4. Sampling error combined with preference falsification.
Finally, given the faulty sampling, it is possible media houses engaged in some preference falsification. Let’s say some media houses got poll results suggesting BJP will not win a clear majority. But because of small sample sizes, or all the data and sampling problems, they are not confident in their poll. The other media houses are all showing results that give BJP a landslide win. In such a scenario, announcing that the BJP will underperform may place a target on their back should Modi win a third term. So, it is safer to falsify preferences in this scenario.
We will eventually find out the reasons the exit polls were so wrong. But I think not having census data to have precision in sampling and weighting is definitely one of the factors.
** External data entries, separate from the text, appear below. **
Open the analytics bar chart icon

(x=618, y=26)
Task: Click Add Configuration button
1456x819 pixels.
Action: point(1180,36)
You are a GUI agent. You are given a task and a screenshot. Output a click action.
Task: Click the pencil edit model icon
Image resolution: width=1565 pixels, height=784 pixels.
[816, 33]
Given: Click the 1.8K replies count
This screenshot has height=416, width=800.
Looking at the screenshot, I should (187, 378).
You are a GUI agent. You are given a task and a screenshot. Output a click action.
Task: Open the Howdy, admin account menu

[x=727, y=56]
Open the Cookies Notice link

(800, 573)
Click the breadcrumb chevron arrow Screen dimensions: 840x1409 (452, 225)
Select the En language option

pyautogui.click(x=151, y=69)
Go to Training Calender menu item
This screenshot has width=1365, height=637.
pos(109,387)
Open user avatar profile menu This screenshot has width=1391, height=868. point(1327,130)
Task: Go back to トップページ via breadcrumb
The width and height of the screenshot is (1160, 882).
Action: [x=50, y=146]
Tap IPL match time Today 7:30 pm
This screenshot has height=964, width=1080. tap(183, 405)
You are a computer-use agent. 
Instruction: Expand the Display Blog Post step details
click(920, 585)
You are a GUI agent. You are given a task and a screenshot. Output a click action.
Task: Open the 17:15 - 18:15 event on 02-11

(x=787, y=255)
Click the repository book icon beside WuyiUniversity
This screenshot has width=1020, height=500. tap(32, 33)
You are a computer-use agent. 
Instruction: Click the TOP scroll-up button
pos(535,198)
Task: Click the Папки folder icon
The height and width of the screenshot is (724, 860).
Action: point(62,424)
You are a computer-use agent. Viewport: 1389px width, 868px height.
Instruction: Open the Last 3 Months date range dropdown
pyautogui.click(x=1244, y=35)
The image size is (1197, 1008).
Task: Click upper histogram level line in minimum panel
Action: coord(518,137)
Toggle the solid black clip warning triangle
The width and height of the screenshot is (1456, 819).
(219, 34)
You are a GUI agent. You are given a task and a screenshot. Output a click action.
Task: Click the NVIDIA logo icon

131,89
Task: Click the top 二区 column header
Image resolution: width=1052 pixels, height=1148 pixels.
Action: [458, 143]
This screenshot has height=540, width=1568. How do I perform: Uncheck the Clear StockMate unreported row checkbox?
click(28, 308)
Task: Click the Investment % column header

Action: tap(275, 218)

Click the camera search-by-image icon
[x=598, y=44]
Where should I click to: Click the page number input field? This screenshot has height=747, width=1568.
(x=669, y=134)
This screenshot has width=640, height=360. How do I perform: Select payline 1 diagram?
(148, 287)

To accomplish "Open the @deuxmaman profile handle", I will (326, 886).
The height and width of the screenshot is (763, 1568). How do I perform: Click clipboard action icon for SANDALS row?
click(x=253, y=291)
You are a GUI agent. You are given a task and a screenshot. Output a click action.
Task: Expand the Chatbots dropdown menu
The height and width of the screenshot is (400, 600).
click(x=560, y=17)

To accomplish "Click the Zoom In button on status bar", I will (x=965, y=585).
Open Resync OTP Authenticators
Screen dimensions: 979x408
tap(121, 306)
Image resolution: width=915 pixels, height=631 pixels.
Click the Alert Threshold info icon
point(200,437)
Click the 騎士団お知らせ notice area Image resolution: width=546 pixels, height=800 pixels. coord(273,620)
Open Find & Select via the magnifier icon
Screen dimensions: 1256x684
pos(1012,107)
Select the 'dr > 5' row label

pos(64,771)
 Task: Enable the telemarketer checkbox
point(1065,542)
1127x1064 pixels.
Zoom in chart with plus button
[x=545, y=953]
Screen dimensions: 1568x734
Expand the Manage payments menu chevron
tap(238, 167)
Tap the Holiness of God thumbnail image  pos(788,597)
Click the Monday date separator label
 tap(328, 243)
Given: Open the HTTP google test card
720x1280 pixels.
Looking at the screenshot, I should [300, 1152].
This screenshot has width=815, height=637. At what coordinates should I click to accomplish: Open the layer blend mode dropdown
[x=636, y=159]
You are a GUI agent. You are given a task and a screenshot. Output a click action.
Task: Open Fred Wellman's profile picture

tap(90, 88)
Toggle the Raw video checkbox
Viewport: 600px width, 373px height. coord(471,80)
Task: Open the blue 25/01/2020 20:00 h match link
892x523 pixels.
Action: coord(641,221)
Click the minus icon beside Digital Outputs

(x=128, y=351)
BJP has postponed and suppressed the census for political reasons like India’s next electoral delimitation that is constitutionally due in the first census after 2026. But it looks like suppressing census data has not worked out well for the BJP, in setting expectations or finding reliable polling data for their electoral outcomes.
Thanks for covering what for me was the biggest question coming out of the Indian elections. Sample size and its construction was probably the reason. Larger samples and well constructed survey plans may have have narrowed the confidence interval, but it costs more and involves delays. And who wants to be last in declaring the results of an exit poll.
Great piece ma'am. I was also wondering the same thing and am glad that I found this article.